En ce sens, la thèse de la douceur de la nature se trouve paradoxalement renforcée. En effet, la nécessité des grands prédateurs montre que leur violence est enrôlé au service d’un bien qui les dépasse et qui est la douce harmonie de la nature. Autrement dit, l’agressivité est intégrée comme nécessité dans l’unité équilibrée de la nature. Harmonique peut donc rimer avec polémique à condition que les deux notions soient emboîtées, que l’irascible soit finalisé par le concupiscible au plan spécifique (comme il l’est au plan individuel). Exit l’hypothèse unilatérale émise par Darwin de la compétition généralisée, qui est la version animale de l’hypothèse politique de Hobbes de « la guerre de tous contre tous : bellum omnium contra omnes [2]».

Elle révèle aussi que l’agressivité est partout présente, quoique de manière diverse et parfois cachée. Ainsi, celle des grands prédateurs se manifeste de manière hard, cruelle, sauvage ; aussi est-elle investie affectivement, car elle ressemble fort à la nôtre (qui, elle, va jusqu’à la violence).

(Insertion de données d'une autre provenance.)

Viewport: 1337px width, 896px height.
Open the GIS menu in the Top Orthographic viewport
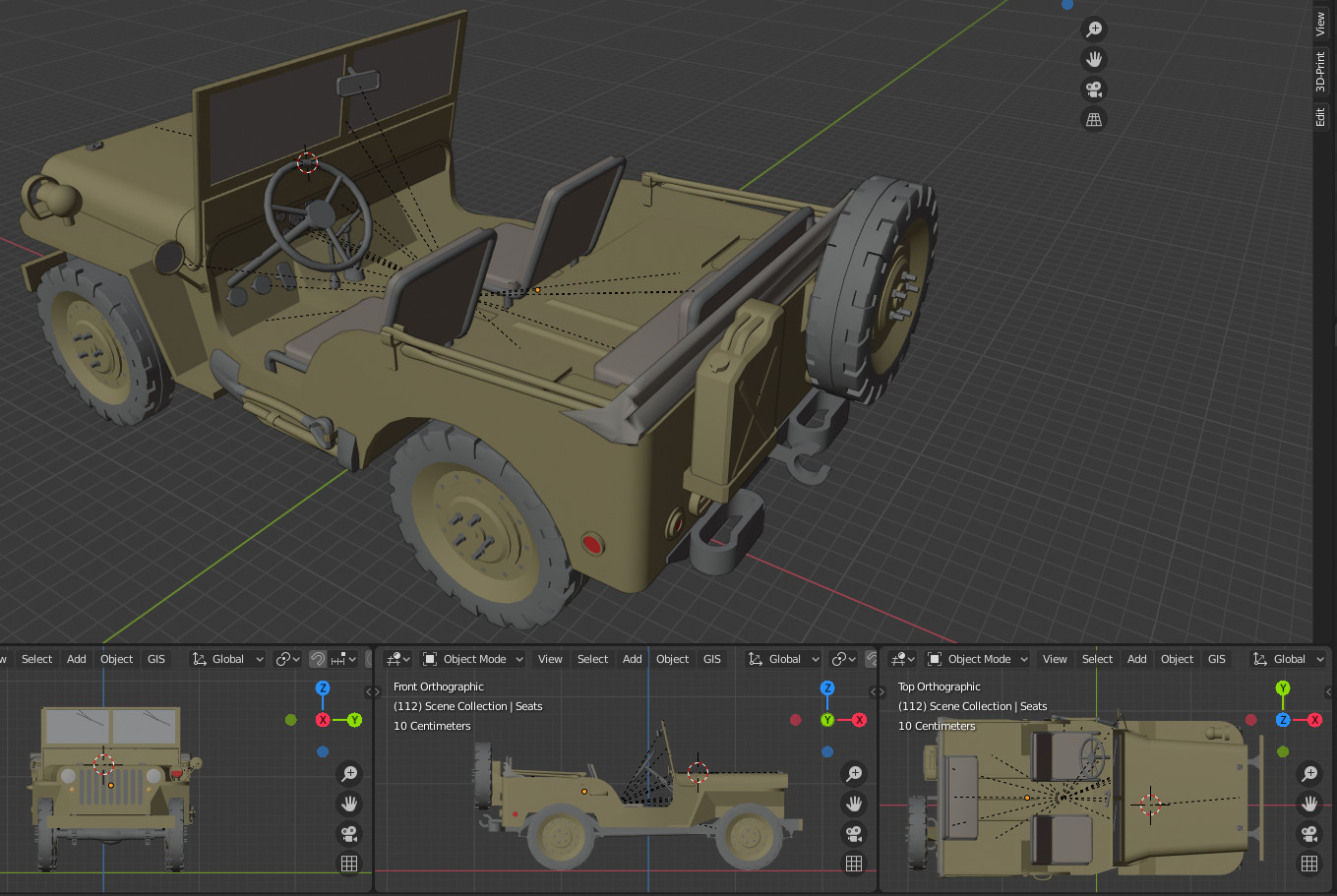click(x=1217, y=659)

Mais leur disparition laisse apparaît une autre agressivité, soft ou plutôt quantitative : les espèces qui les remplacent occupent sans vergogne la niche écologique.

Peut-on l’interpréter comme une application de la dialectique maître-esclave appliquée à la nature ? Non dans la mesure où il faut l’intervention d’un principe extérieur, en l’occurrence le facteur humain ; oui, dans la mesure où le retournement introduit un redoublement du négatif.

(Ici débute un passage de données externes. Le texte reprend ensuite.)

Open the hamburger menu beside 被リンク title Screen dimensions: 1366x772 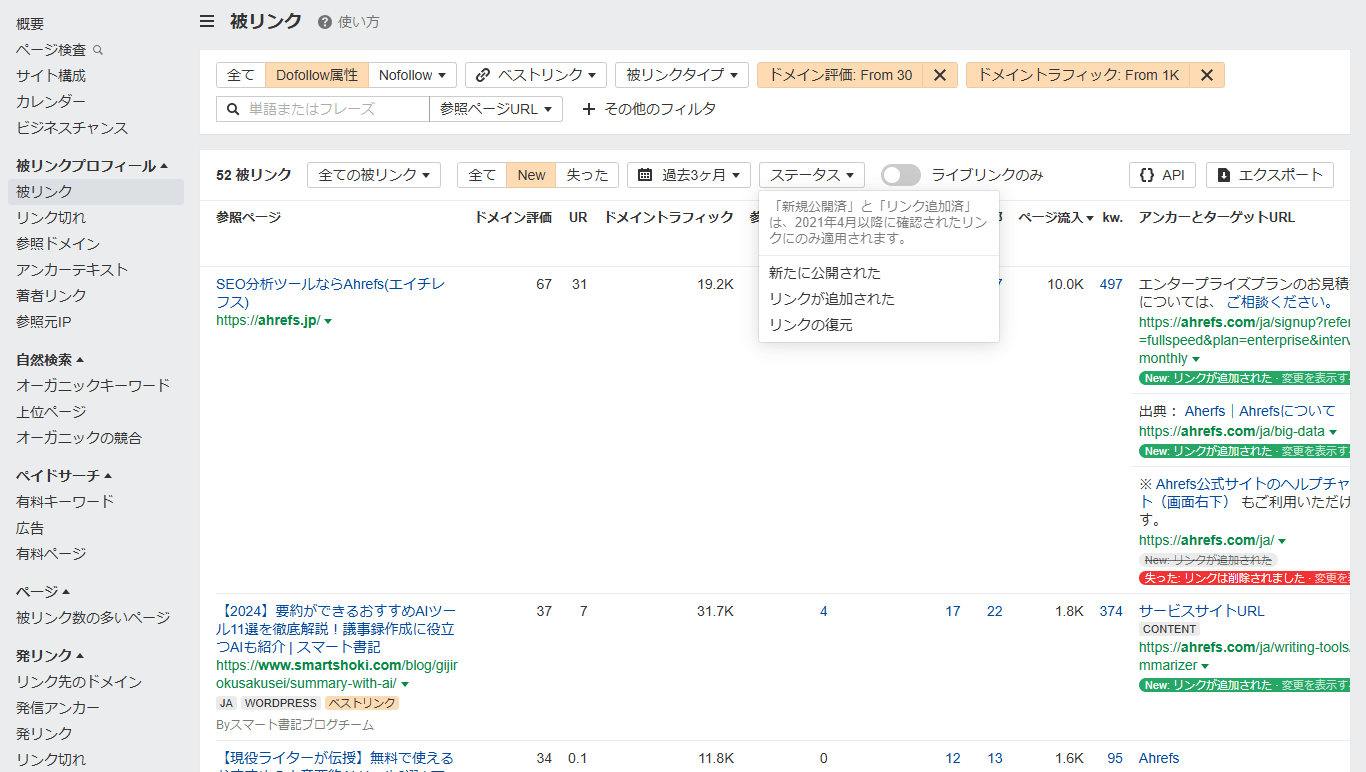tap(206, 20)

4) Quelques conséquences écologiques

On ne saurait minimiser le péril que représente la disparition de ces grands prédateurs. James Estes n’hésite pas à pousser un cri d’alarme dramatique : « La perte de ces animaux est peut-être l’influence la plus profonde de l’humanité sur le monde naturel ».

a) De manière éloignée : l’importance d’une conception holistique de la nature

Il ne s’agit pas tant de protéger une espèce contre une autre que de les sauver ensemble. Au fond, d’imiter la nature qui agit toujours de manière systémique.

Robert Barbault, directeur du département d’écologie et gestion de la biodiversité du Muséum national d’histoire naturelle l’explique à partir d’une image : « abandonner la stratégie du bazooka – la destruction massive de certaines espèces – au profit de la stratégie du judoka qui tire partie de la diversité et des équilibres de la nature [3] ».

b) De manière prochaine : protéger les grands prédateurs

En effet, l’unique raison de la disparition des grands prédateurs est ce que l’article du Monde, de manière polémique appelle « l’homme, ce mégaprédateur ». Pendant des millions d’années, les grands prédateurs furent omniprésents sur la planète ; aujourd’hui, beaucoup font partie de la liste rouge de l’Union internationale pour la conservation de la nature (UICN). Il n’y va pas de raisons romantiques, esthétiques, mais écologiques. Les causes de leur disparition sont connues : directes (braconnage, surpêche) ou indirectes (destruction des habitats naturels, pollution).

Pascal Ide

[1] James A. Estes et al., « Trophic Downgrading of Planet Earth », Science, 333 (2011) n° 6040, p. 301-306.

[2] Thomas Hobbes, Leviathan, première partie, chapitre 13, § 62 ; De cive, préface, section 14.

[3] Cité par Pierre Le Hir, « Les grands prédateurs, protecteurs de la nature », Le Monde, samedi 16 juillet 2011, p. 14.